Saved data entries
###

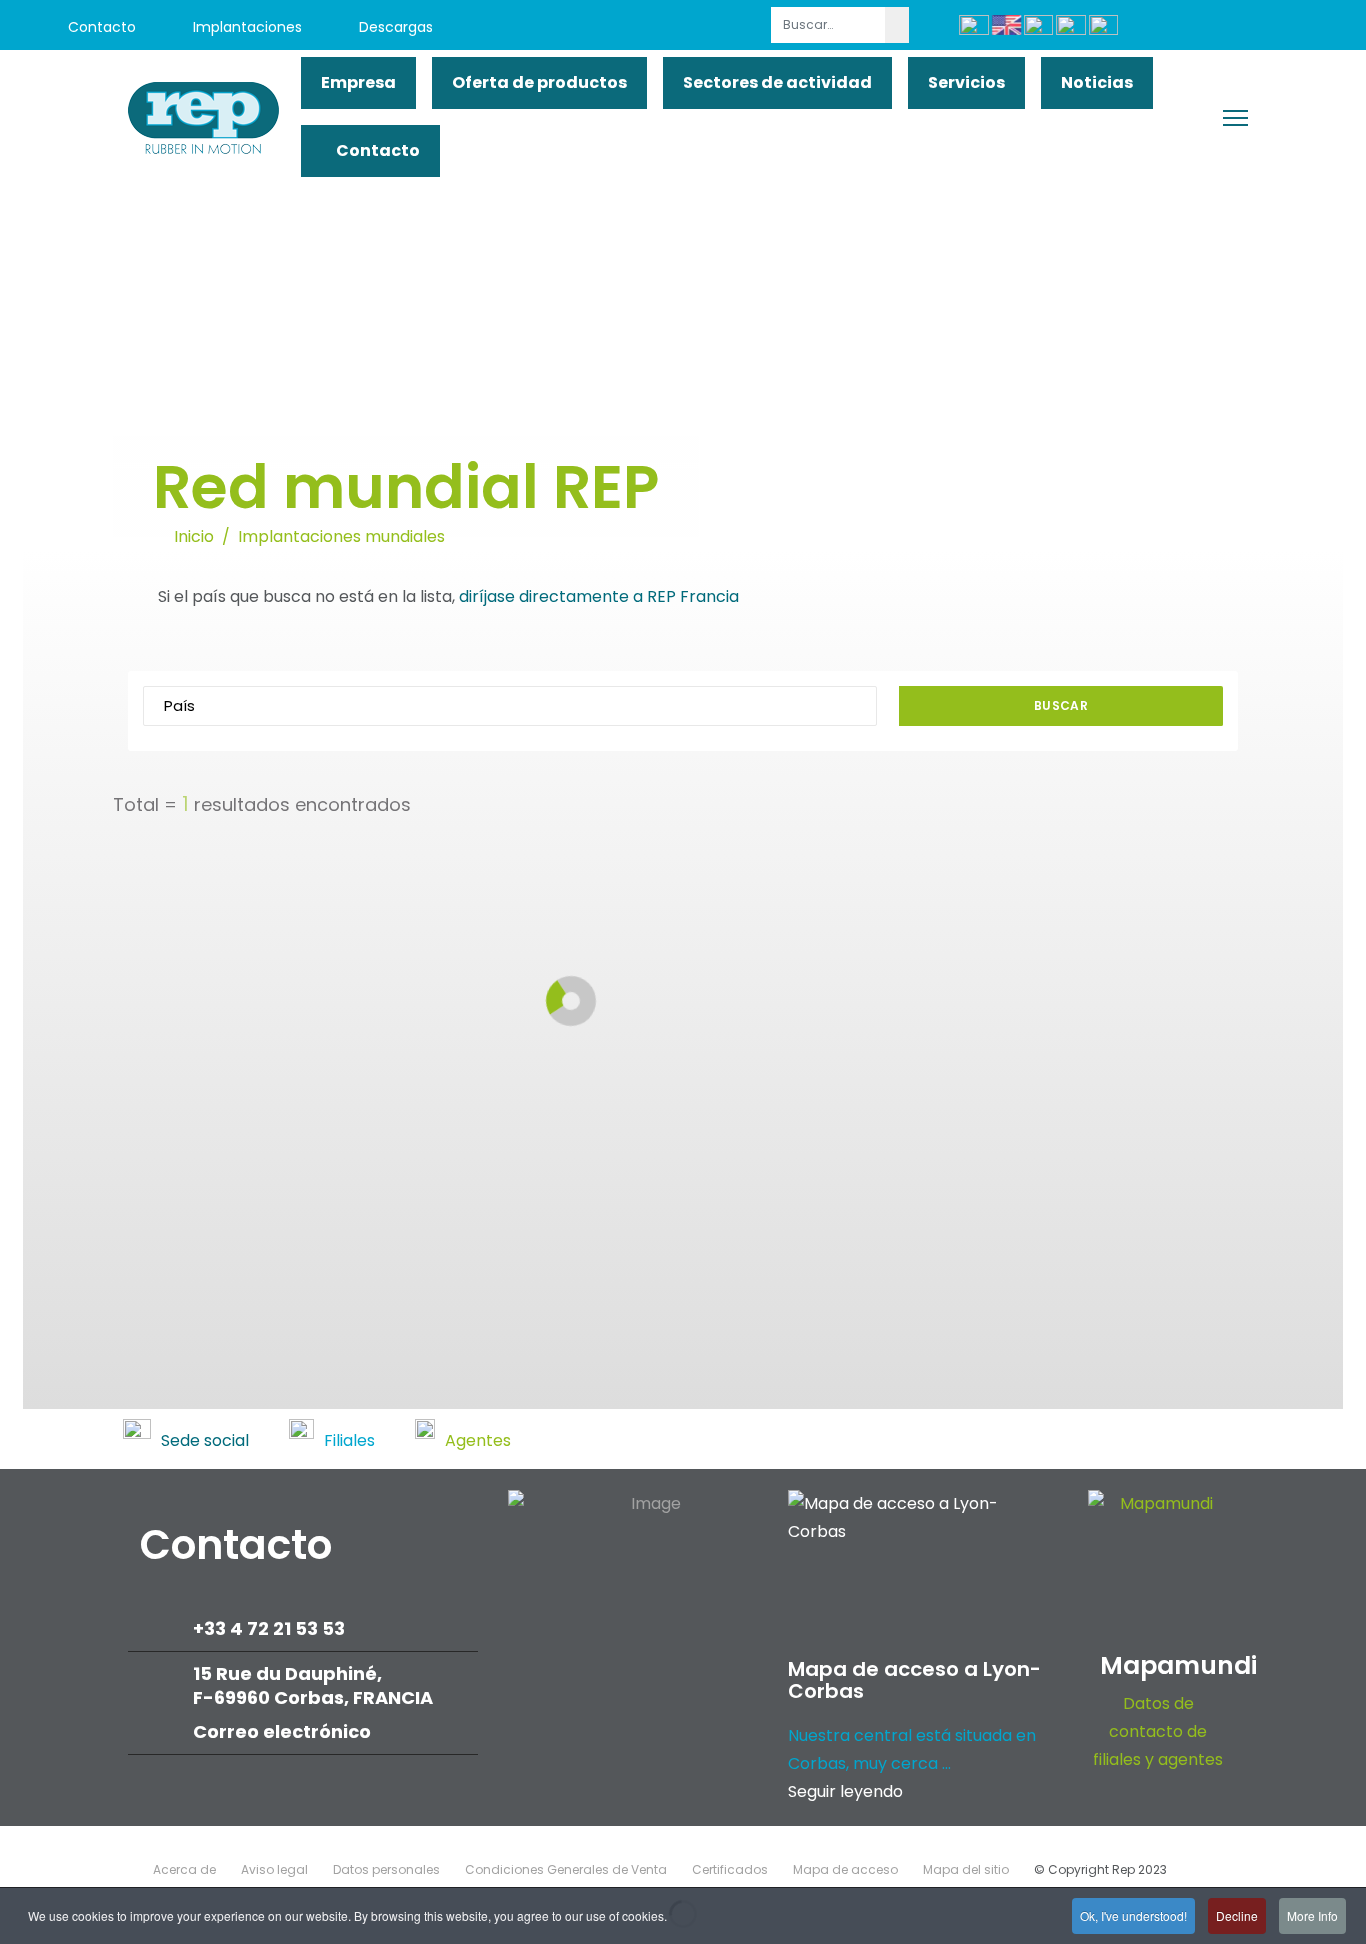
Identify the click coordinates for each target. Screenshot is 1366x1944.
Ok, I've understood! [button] (1133, 1915)
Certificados (730, 1869)
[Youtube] (1175, 27)
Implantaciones (245, 27)
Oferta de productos (539, 82)
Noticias (1097, 82)
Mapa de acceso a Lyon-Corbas (914, 1680)
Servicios (966, 82)
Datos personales (386, 1869)
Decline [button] (1237, 1915)
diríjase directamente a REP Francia (599, 596)
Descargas (394, 27)
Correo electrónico (284, 1731)
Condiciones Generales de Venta (566, 1869)
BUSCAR (1061, 705)
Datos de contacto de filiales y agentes (1158, 1731)
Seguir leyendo (845, 1791)
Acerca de (184, 1869)
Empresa (358, 82)
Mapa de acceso (845, 1869)
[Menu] (1235, 118)
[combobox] (828, 25)
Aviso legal (274, 1869)
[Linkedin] (1220, 27)
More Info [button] (1312, 1915)
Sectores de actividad (777, 82)
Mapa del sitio (966, 1869)
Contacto (100, 27)
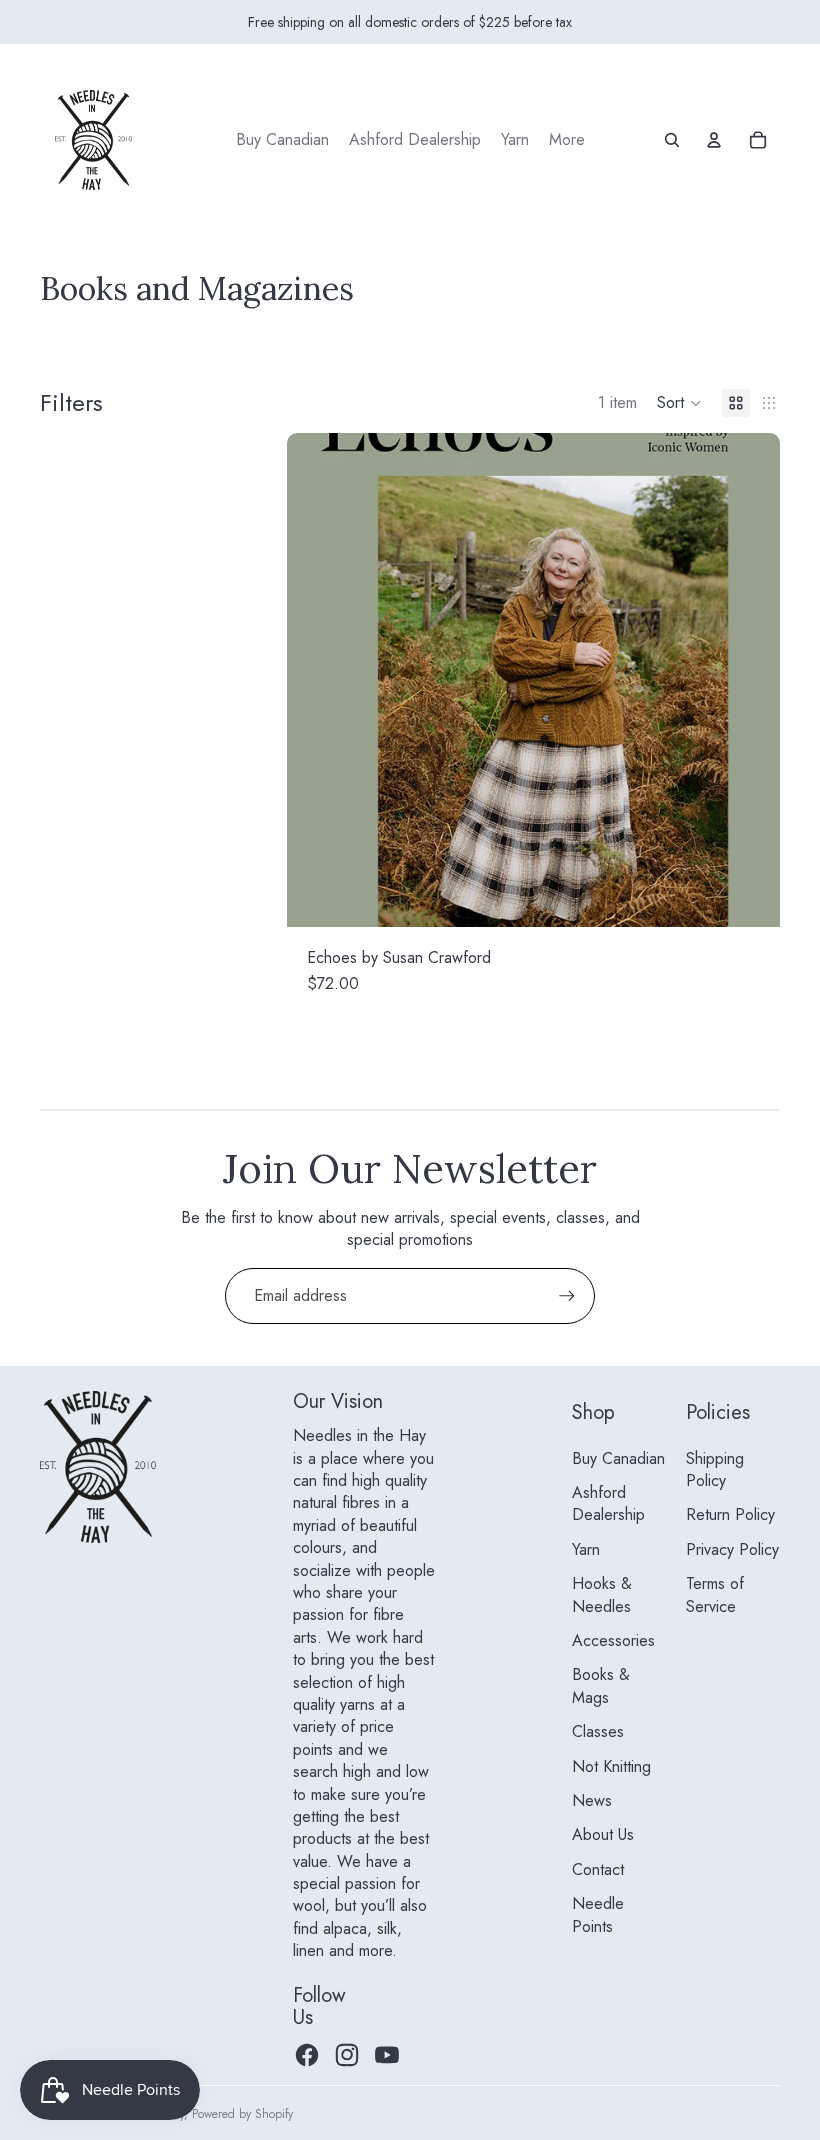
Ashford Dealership (608, 1503)
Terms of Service (715, 1594)
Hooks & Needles (602, 1594)
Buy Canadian (618, 1458)
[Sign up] (567, 1296)
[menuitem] (282, 140)
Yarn (586, 1549)
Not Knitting (611, 1766)
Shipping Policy (715, 1469)
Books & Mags (601, 1685)
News (592, 1800)
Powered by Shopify (242, 2114)
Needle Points (598, 1914)
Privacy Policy (732, 1549)
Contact (598, 1869)
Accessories (613, 1640)
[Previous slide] (317, 680)
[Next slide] (750, 680)
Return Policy (730, 1514)
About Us (603, 1834)
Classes (598, 1731)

###

WORK ORDER: Here the job is to copy the stretch of records from the line containing "Condiciones Generales de Venta (566, 1869)" through the line containing "Shipping Policy (715, 1469)", word for word. Leave every picture out.

SOLUTION TO THIS TASK:
Condiciones Generales de Venta (566, 1869)
BUSCAR (1061, 705)
Datos de contacto de filiales y agentes (1158, 1731)
Seguir leyendo (845, 1791)
Acerca de (184, 1869)
Empresa (358, 82)
Mapa de acceso (845, 1869)
[Menu] (1235, 118)
[combobox] (828, 25)
Aviso legal (274, 1869)
[Linkedin] (1220, 27)
More Info [button] (1312, 1915)
Sectores de actividad (777, 82)
Mapa del sitio (966, 1869)
Contacto (100, 27)
Ashford Dealership (608, 1503)
Terms of Service (715, 1594)
Hooks & Needles (602, 1594)
Buy Canadian (618, 1458)
[Sign up] (567, 1296)
[menuitem] (282, 140)
Yarn (586, 1549)
Not Knitting (611, 1766)
Shipping Policy (715, 1469)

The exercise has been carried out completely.